自由に気ままにシネマライフ

映画に関する短いエッセイとその他

藻谷浩介「しなやかな日本列島のつくりかた」

「現智の人たち」7人との対話集

第一章「商店街」は起業家精神を取り戻せるか

起業家精神もなく不動産を固守する店主。町を私物化する集団が町を内部から腐らせてゆく。20世紀に発明された商店街を残す意義。

第二章「限界集落」と効率化の罠

なぜ限界集落は今なお残っているのか。多様な暮らし方が存在することに意味がある。少子化のすすむ「限界国家」日本は暮らしを経済の上位におくことに再生の糸口がある。

第三章「観光地」は脱・B級志向で強くなる

スイスのように富裕層を狙え。明日ではなく、次世代のことを考えるべきだ。まず地域が豊かになること。単発イベントは地域をダメにする。

第四章「農業」再生の鍵は技能にあり

補助金の利権に群がる人たち、土地所有者の横暴。誤った実践が日本農業に絶望をもたらした。いい農家は太陽光線を上手につかい、安くていいものをつくる。自然エネルギーを有効に使えない農業は衰退する。

------------------------

[実施課題] 原典のうち、「第二章「限界集落」と効率化の罠」を含む語句で始まり「効に使えない農業は衰退する。」で終わる部分を、「富裕層」を「高所得層」に置き換えて書き直せ。

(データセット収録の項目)

------------------------

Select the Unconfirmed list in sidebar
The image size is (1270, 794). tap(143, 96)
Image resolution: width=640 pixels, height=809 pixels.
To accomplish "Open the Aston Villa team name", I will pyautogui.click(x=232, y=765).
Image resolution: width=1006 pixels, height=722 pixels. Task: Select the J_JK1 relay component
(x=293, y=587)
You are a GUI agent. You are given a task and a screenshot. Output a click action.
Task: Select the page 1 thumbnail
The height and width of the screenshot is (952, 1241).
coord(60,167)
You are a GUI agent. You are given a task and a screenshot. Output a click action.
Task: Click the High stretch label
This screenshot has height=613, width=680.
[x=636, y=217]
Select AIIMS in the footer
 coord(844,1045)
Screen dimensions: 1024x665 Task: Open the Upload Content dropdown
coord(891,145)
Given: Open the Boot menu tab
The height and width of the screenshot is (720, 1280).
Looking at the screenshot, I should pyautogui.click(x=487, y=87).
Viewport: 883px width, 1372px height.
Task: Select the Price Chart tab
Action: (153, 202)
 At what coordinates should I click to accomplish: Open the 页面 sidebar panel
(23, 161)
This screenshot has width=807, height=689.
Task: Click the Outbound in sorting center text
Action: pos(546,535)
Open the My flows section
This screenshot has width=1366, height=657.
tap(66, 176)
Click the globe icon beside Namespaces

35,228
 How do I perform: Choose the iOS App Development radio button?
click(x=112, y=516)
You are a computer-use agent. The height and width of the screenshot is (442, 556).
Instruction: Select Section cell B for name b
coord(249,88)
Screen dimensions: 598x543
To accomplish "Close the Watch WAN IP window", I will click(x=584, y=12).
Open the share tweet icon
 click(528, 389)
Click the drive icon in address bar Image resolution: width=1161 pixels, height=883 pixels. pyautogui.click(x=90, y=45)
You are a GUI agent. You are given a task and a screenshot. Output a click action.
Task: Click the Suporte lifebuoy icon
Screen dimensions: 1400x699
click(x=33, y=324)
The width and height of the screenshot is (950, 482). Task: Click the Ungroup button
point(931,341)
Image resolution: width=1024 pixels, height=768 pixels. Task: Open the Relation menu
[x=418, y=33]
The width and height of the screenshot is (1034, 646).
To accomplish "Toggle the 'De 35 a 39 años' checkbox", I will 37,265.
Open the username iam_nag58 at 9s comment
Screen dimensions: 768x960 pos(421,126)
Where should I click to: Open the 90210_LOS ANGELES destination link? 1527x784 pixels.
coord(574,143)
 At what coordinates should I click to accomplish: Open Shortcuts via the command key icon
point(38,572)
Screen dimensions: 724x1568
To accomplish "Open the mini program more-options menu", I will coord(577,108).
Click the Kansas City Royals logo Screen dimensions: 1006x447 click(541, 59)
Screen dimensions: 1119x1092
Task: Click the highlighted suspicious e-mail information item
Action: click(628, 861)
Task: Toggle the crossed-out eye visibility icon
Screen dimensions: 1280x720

------------------------

[回答欄]
第二章「限界集落」と効率化の罠

なぜ限界集落は今なお残っているのか。多様な暮らし方が存在することに意味がある。少子化のすすむ「限界国家」日本は暮らしを経済の上位におくことに再生の糸口がある。

第三章「観光地」は脱・B級志向で強くなる

スイスのように高所得層を狙え。明日ではなく、次世代のことを考えるべきだ。まず地域が豊かになること。単発イベントは地域をダメにする。

第四章「農業」再生の鍵は技能にあり

補助金の利権に群がる人たち、土地所有者の横暴。誤った実践が日本農業に絶望をもたらした。いい農家は太陽光線を上手につかい、安くていいものをつくる。自然エネルギーを有効に使えない農業は衰退する。